Benchmark CUDA kernel with Python

In this tutorial, we’ll see the impact of block size on the performance of a CUDA kernel. We’ll use subprocess module in Python standard library to compile and execute a CUDA program which is defined in runtime.

Let’s first verify that the device has a NVIDIA GPU and CUDA.

!nvidia-smi

We’ll use a simple vector addition kernel which will be executed in parallel by many threads in multiple blocks on the GPU. The whole program is defined as a string. We’ll replace BLOCKS_SIZE variable in runtime to try different block size values.

TEMPLATE = r"""
#include <stdio.h>
#include <stdlib.h>
#include <time.h>
#include <cuda.h>

__global__ void vector_addition_kernel(float *a, float *b, float *out, int N)
{
    int i = blockIdx.x * blockDim.x + threadIdx.x;

    if (i < N)
    {
        out[i] = a[i] + b[i];
    }
}

int main(void)
{

    const int N = 1 << 28; // Number of elements in arrays
    float *a, *b, *out;
    float *a_d, *b_d, *out_d;

    int BLOCK_SIZE = 1;
    int NUM_BLOCKS = N / BLOCK_SIZE + (N % BLOCK_SIZE == 0 ? 0 : 1);

    dim3 BLOCK_SIZE_DIM3 = dim3(BLOCK_SIZE, 1, 1);
    dim3 NUM_BLOCKS_DIM3 = dim3(NUM_BLOCKS, 1, 1);

    size_t size = N * sizeof(float);

    // Allocate memory
    a = (float *)malloc(size);
    b = (float *)malloc(size);
    out = (float *)malloc(size);

    cudaMalloc(&a_d, size);
    cudaMalloc(&b_d, size);
    cudaMalloc(&out_d, size);

    // Fill arrays with random values
    for (int i = 0; i < N; i++)
    {
        a[i] = rand() / (float)RAND_MAX;
        b[i] = rand() / (float)RAND_MAX;
    }

    cudaMemcpy(a_d, a, size, cudaMemcpyHostToDevice);
    cudaMemcpy(b_d, b, size, cudaMemcpyHostToDevice);

    clock_t start = clock();

    vector_addition_kernel<<<NUM_BLOCKS_DIM3, BLOCK_SIZE_DIM3>>>(a_d, b_d, out_d, N);
    cudaDeviceSynchronize();

    clock_t end = clock();
    double elapsed_time_ms = 1000 * (double)(end - start) / CLOCKS_PER_SEC;
    printf("Elapsed time: %f ms\n", N, elapsed_time_ms);

    cudaMemcpy(out, out_d, size, cudaMemcpyDeviceToHost);

    // cleanup the host memory
    free(a);
    free(b);
    free(out);

    cudaFree(a_d);
    cudaFree(b_d);
    cudaFree(out_d);
}
"""

import subprocess
import re
import matplotlib.pyplot as plt

def run_cuda_code(code: str):
    # Save the generated CUDA code to a file
    with open("program.cu", "w") as f:
        f.write(code)

    # Compile the CUDA code
    subprocess.run(["nvcc", "-o", "program", "program.cu"], check=True)
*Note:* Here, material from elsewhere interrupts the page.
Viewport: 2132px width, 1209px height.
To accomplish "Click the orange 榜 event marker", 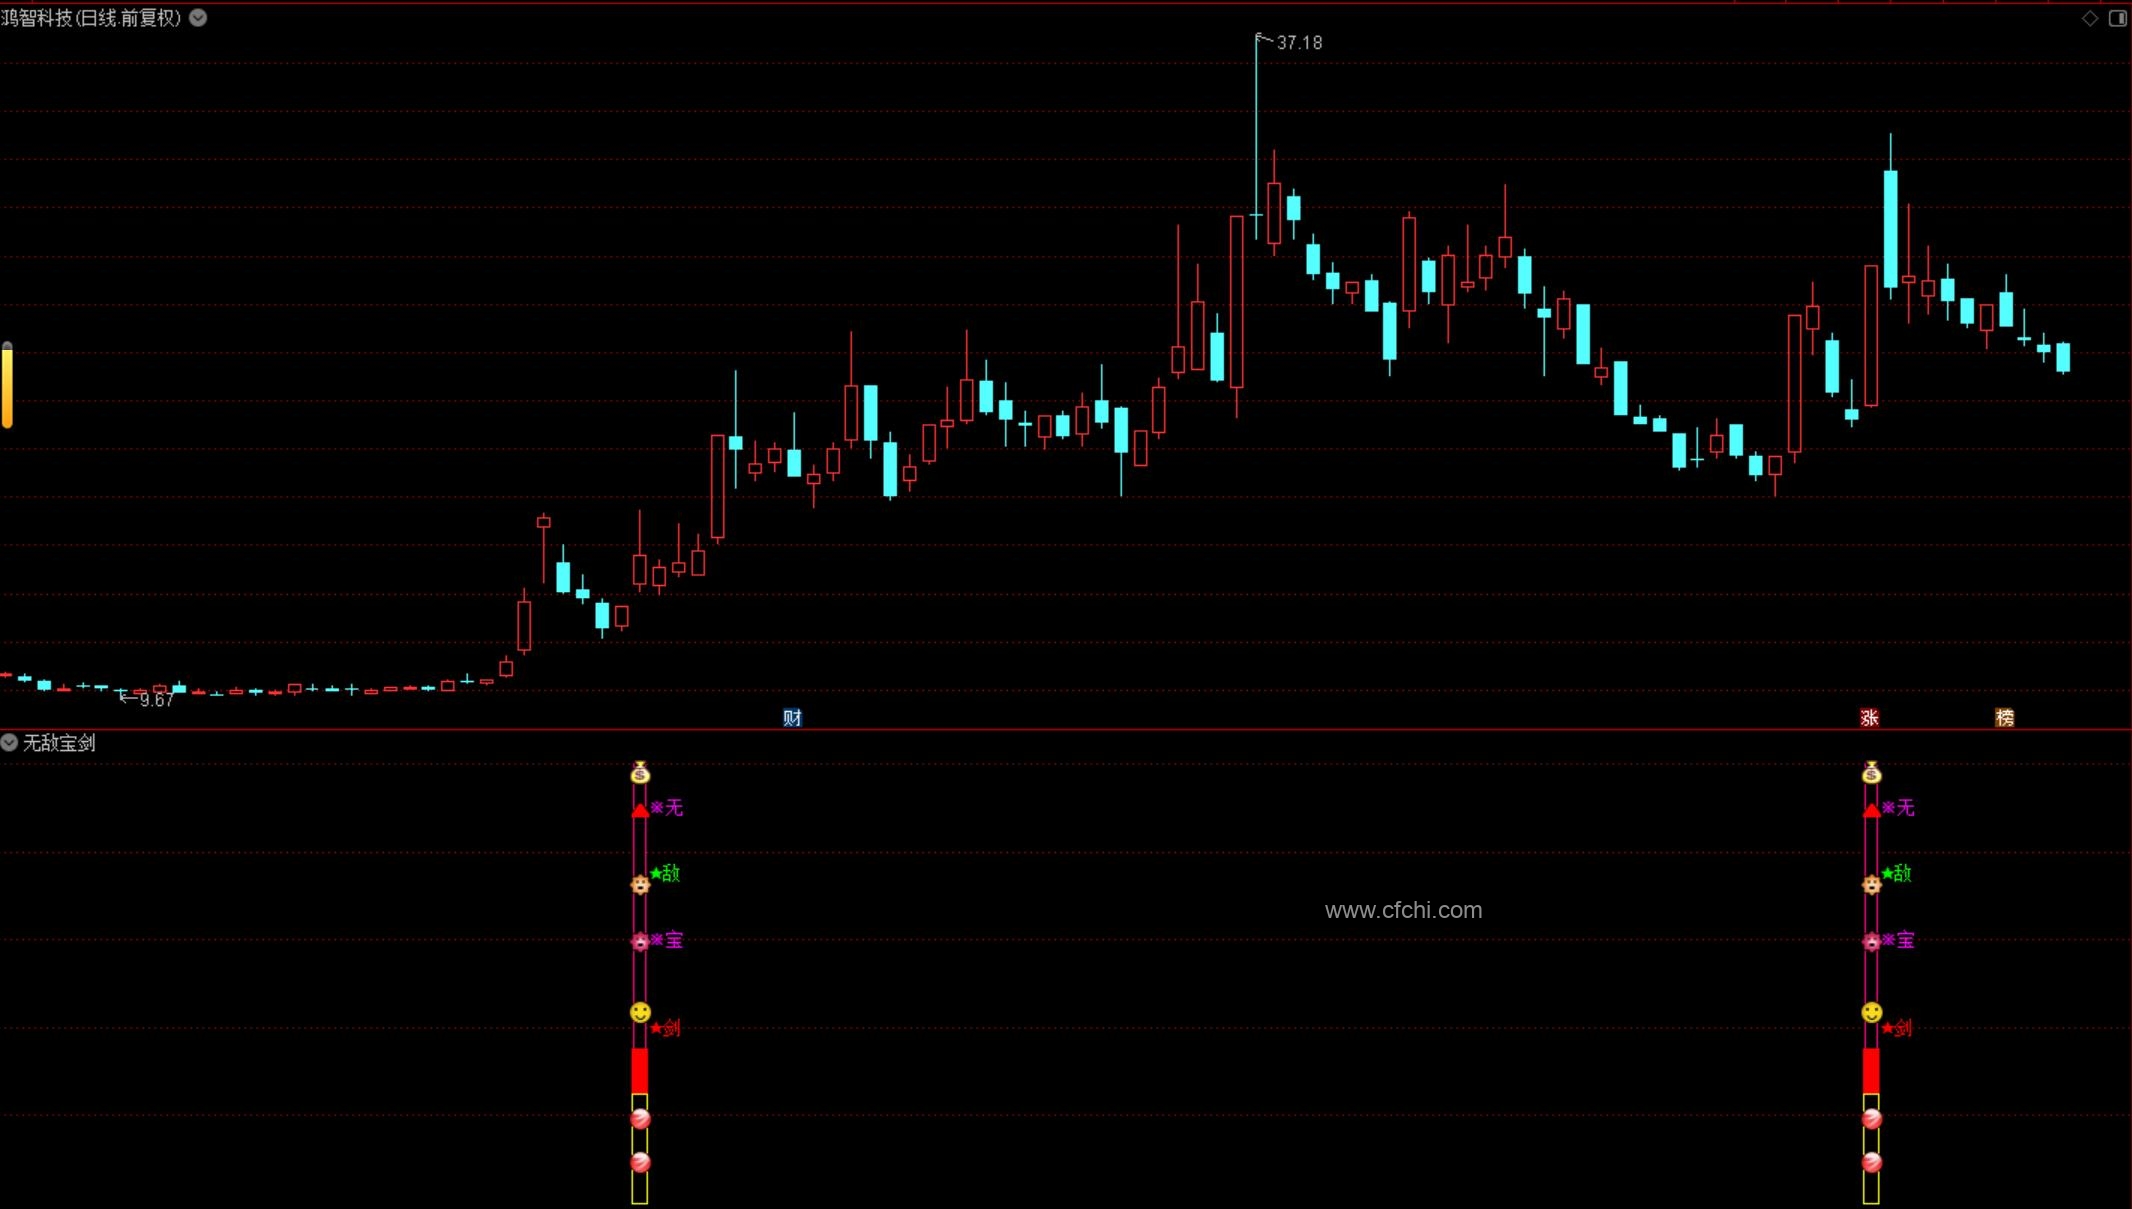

    # Run the compiled executable and capture its output
    result = subprocess.run(["./program"], capture_output=True, text=True)

    # Extract the execution time from the output
    execution_time = float(re.search(r"Elapsed time: (\d+\.\d+) ms", result.stdout).group(1))
    return execution_time

block_sizes = [2**i for i in range(11)]
execution_times = []

for block_size in block_sizes:
    code = TEMPLATE.replace("int BLOCK_SIZE = 1;", f"int BLOCK_SIZE = {block_size};")
    execution_time = run_cuda_code(code)
    execution_times.append(execution_time)

import math

plt.figure(figsize=(10, 6))
plt.plot(block_sizes, execution_times, marker='o', linestyle='-', color='b')
plt.xscale("log")
plt.title('Program Execution Time by Block Size')
plt.xlabel('Block Size')
plt.ylabel('Execution Time (ms)')
plt.xticks(block_sizes, labels=[f"2^{int(math.log(block_size, 2))}" for block_size in block_sizes])
plt.grid(True)
plt.show()

The figure above shows a decrease in execution time with bigger block size until it hits 64 threads. Beyond this point, there’s a noticeable plateau, signifying no further gains in speed.